## Seitentext
════════

VwGH 2000/09/0091

VwGH2000/09/009124.4.2003

Der Verwaltungsgerichtshof hat durch den Vorsitzenden Senatspräsident Dr. Germ und die Hofräte Dr. Blaschek und Dr. Bachler als Richter, im Beisein der Schriftführerin Dr. Hanslik, über die Beschwerde 1. des Ha B in B (zu Zl. 2000/09/0091 und Zl. 2000/09/0092) und 2. des H B in B (zu Zl. 2000/09/0093), beide vertreten durch Dr. Wilfried Ludwig Weh und Dr. Hanno Lechner, Rechtsanwälte in 6900 Bregenz, Wolfeggstraße 1, gegen die Bescheide des Unabhängigen Verwaltungssenates des Landes Vorarlberg jeweils vom 9. November 1999, Zlen. 1-0242/99/K3, 1-0317/99/E5, 1-0283/99/K3, jeweils betreffend Bestrafung nach dem Ausländerbeschäftigungsgesetz (weitere Parteien: Bundesminister für Wirtschaft und Arbeit; Bundesminister für Finanzen), zu Recht erkannt:

Normen

ARB1/80 Art6 Abs1;
AuslBG §28 Abs1 Z1 lita;
AuslBG §3 Abs1;
VStG §5 Abs1;
ARB1/80 Art6 Abs1;
AuslBG §28 Abs1 Z1 lita;
AuslBG §3 Abs1;
VStG §5 Abs1;

 

Spruch:

Die Beschwerde wird als unbegründet abgewiesen.

Der Beschwerdeführer Ha B hat dem Bund Aufwendungen in der Höhe von EUR 664,-- binnen zwei Wochen bei sonstiger Exekution zu ersetzen.

Der Beschwerdeführer He B hat dem Bund Aufwendungen in der Höhe von EUR 332,-- binnen zwei Wochen bei sonstiger Exekution zu ersetzen.

════════

## Zeilen
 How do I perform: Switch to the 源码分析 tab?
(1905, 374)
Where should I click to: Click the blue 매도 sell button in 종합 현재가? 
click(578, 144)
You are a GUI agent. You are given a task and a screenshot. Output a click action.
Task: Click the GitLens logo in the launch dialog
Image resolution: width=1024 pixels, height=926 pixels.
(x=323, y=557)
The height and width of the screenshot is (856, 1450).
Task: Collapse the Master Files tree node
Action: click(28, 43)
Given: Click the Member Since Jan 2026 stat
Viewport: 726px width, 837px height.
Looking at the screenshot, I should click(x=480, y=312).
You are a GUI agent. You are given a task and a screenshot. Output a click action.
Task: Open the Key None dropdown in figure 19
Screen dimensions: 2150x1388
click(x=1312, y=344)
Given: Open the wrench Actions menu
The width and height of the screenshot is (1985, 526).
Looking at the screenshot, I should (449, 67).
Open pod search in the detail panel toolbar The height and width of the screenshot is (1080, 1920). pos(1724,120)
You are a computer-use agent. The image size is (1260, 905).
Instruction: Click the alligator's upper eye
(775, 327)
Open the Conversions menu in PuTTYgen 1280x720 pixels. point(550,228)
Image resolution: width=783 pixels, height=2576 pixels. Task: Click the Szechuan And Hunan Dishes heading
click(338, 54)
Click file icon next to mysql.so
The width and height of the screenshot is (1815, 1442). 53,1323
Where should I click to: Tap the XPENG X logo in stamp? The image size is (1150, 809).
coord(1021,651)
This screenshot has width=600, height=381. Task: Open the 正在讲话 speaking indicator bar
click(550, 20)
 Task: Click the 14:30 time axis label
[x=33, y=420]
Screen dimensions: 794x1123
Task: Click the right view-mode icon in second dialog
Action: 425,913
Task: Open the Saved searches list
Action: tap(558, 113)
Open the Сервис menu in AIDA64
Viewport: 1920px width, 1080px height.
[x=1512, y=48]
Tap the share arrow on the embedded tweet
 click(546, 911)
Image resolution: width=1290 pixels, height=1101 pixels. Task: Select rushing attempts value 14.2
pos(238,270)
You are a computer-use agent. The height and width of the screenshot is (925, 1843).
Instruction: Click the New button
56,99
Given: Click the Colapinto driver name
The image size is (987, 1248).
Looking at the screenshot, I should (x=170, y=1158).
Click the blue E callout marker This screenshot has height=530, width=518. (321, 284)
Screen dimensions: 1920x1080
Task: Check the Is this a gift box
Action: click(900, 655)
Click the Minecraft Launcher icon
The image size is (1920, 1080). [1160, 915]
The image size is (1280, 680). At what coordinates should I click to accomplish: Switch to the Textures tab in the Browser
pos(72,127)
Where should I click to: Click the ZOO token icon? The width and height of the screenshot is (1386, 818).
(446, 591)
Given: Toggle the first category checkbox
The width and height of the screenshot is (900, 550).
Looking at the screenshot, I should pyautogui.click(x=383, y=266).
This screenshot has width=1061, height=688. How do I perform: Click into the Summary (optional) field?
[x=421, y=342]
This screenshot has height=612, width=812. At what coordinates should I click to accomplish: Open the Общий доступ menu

════════

## Aufgabe 1
Stimmen die Aussagen (a), (b) und (c) mit der Entscheidung des Verwaltungsgerichtshofs überein? Antworte jeweils mit Ja oder Nein und zitiere die entscheidenden Worte wörtlich.
(a) Die Beschwerde wurde als unbegründet abgewiesen.
(b) Die angefochtenen Bescheide stammen vom 9. November 1999.
(c) Jeder der beiden Beschwerdeführer muss dem Bund EUR 664,-- ersetzen.
## Aufgabe 2
Wer hat die Beschwerdeführer laut der Entscheidung des Verwaltungsgerichtshofs vertreten?
## Aufgabe 3
Schreib die Entscheidung des Verwaltungsgerichtshofs nach ihrem letzten Satz weiter.
Die Zeilen kommen aus einer anderen Quelle.

## Ergebnis 1
(a) Ja: „Die Beschwerde wird als unbegründet abgewiesen.“
(b) Ja: „jeweils vom 9. November 1999“
(c) Nein: „Aufwendungen in der Höhe von EUR 332,--“

## Ergebnis 2
Dr. Wilfried Ludwig Weh und Dr. Hanno Lechner, Rechtsanwälte in 6900 Bregenz, Wolfeggstraße 1.

## Ergebnis 3
Begründung

Mit dem im Instanzenzug ergangenen, vor dem Verwaltungsgerichtshof (protokolliert zu Zl. 2000/09/0091) erstangefochtenen Bescheid der belangten Behörde vom 9. November 1999 wurde der Erstbeschwerdeführer (Ha B) der Begehung einer Verwaltungsübertretung nach § 28 Abs. 1 Z. 1 lit. a in Verbindung mit § 3 Abs. 1 Ausländerbeschäftigungsgesetz (AuslBG) dahingehend schuldig erkannt, er habe es als persönlich haftender Gesellschafter der R.& H. B OHG zu verantworten, dass diese Gesellschaft als Arbeitgeberin am 19. Juni 1997 den türkischen Staatsangehörigen C L ohne die erforderliche arbeitsmarktbehördliche Genehmigung beschäftigt habe.

Wegen dieser Verwaltungsübertretung wurden über den Erstbeschwerdeführer - in Stattgebung seiner Berufung gegen die Höhe der Ersatzfreiheitsstrafe - nach dem ersten Strafsatz des § 28 Abs. 1 Z. 1 AuslBG eine Geldstrafe von öS 15.000,-- (Ersatzfreiheitsstrafe drei Tage) und ein Kostenbeitrag für das erstinstanzliche Verfahren von öS 1.500,-- verhängt.

Mit dem im Instanzenzug ergangenen, vor dem Verwaltungsgerichtshof (protokolliert zu Zl. 2000/09/0092) zweitangefochtenen Bescheid der belangten Behörde vom 9. November 1999 wurde der Erstbeschwerdeführer der Begehung einer Verwaltungsübertretung nach § 28 Abs. 1 Z. 1 lit. a in Verbindung mit § 3 Abs. 1 AuslBG dahingehend schuldig erkannt, er habe als Inhaber eines näher bezeichneten Einzelunternehmens in B am 26. August 1998 (um 11.10 Uhr) den türkischen Staatsangehörigen C L ohne die erforderliche arbeitsmarktbehördliche Genehmigung als Arbeitgeber beschäftigt.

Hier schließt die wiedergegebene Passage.